Billionaire businessman Elon Musk took an interview with Republican presidential candidate Donald Trump on his X social platform. Both Trump and Musk have made unsubstantiated, often unsubstantiated, claims about global warming. The pair even stated that rising sea levels will cause "more oceanfront properties" to be created and that there is no urgent need to reduce carbon emissions. Guardian.
Trump, the Republican candidate for US president, and Musk, the world's richest man, addressed the issue of the climate crisis during their conversation on Monday, agreeing that the world has plenty of time to move away from fossil fuels if there is one at all.
"We can't just stop with fossil fuels. I think we have maybe hundreds of years left. Nobody really knows," Trump said.
The former president, who has called the climate crisis a "hoax" in the past, also said it was a "disgrace" that Joe Biden's administration had not opened up Alaska's vast arctic wilderness to oil drilling, arguing that a far greater threat was the prospect of nuclear war.
"The only thing I don't understand is that people talk about global warming or climate change, but they never talk about nuclear warming," Trump said during the call.
Musk, meanwhile, said it's wrong to vilify the oil and gas industry, the planet's main driver of pollution, and that the only imperative to abandon fossil fuels is that they will one day run dry.
"If we stop using oil and gas right now, we will all starve and the economy will collapse. Over time, we want to move to a sustainable energy economy because eventually oil and gas will one day run out. But we still have plenty of time. We don't need to rush, and we don't need to push to stop farmers from farming or to stop people from eating steak. Leave the farmers alone," Musk said.
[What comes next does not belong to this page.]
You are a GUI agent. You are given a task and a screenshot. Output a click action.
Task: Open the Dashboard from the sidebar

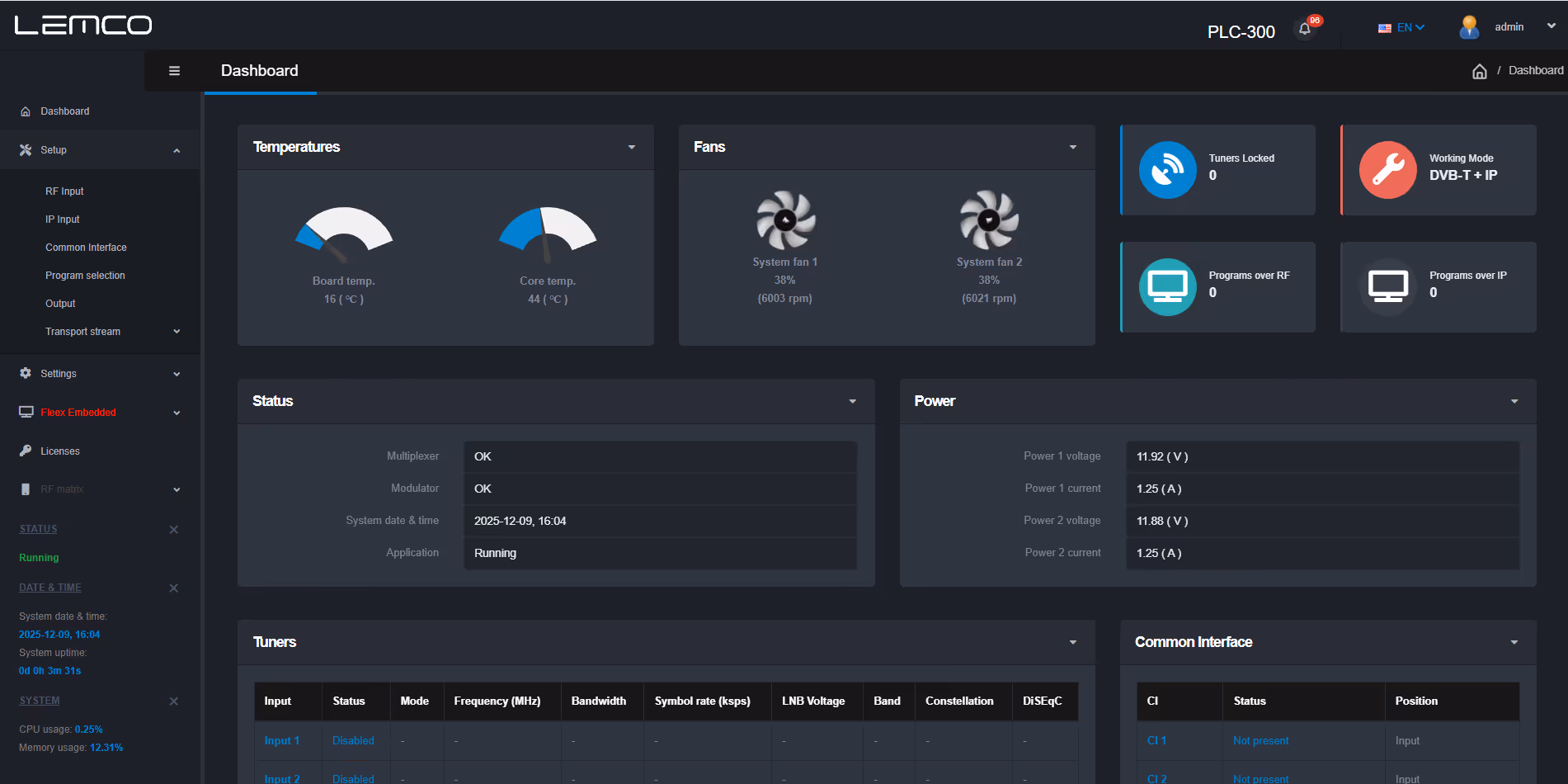pos(64,111)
According to him, the main danger of the accumulation of carbon dioxide in the atmosphere is that at some point it will become difficult to breathe, causing "headaches and nausea for people". This would occur with CO2 at about 1000 parts per million of Earth's atmosphere, more than double current record concentrations.
The real picture
Scientists are adamant that current global temperatures are hotter than at any time in known human history, and possibly long before that time, causing increasing catastrophic impacts in terms of heat waves, droughts, floods and the destruction of the natural world and biodiversity .
Governments have agreed to limit the rise in global temperatures to 1,5C above the pre-industrial era, with experts warning of cascading catastrophes after that point is passed. The world faces the daunting task of rapidly cutting emissions in half this decade and then to zero by 2050 to avoid these worst impacts.
Despite Trump's claims of new beaches, sea levels are rising faster along the U.S. coast than the global average, with up to 30 foot (1 meters) of sea level rise expected over the next 0,3048 years, an increase that equals the total rise seen over the past century.
The incidence of significant flooding has increased by 50% since the 90s, with millions of Americans affected if homes, highways and other infrastructure are flooded. In Florida, where Trump has his own beachfront property at Mar-a-Lago, several insurers have decided to leave the state because of rising flood costs from rising sea levels and stronger storms.
Reactions
"Trump and Musk's discussion of the climate crisis has gone to whole new levels of stupidity," said Bill McKibben, a veteran climate activist and co-founder of 350.org.
McKibben wrote that it was "the dumbest climate talk ever."
"The harmful impacts of climate change, and in particular more extreme weather events such as wildfires, floods, heat waves, more intense hurricanes, are actually in many ways beyond predictions made just a decade ago. It's sad that Elon Musk has become a climate change critic. It literally denies the science," said Michael Mann, a leading climate scientist.
According to him, if CO2 levels do become so high that they make it difficult to breathe - one of Musk's main points - then the impact of the climate crisis will be so devastating that it has already caused societal collapse.
"In fact, Elon's ill-informed and unsubstantiated statements are headache-inducing and nauseating. And Trump's statement that sea level rise will lead to more oceanfront properties shows no lack of understanding of climate physics. It betrays a lack of understanding of elementary school geometry,” Mann countered.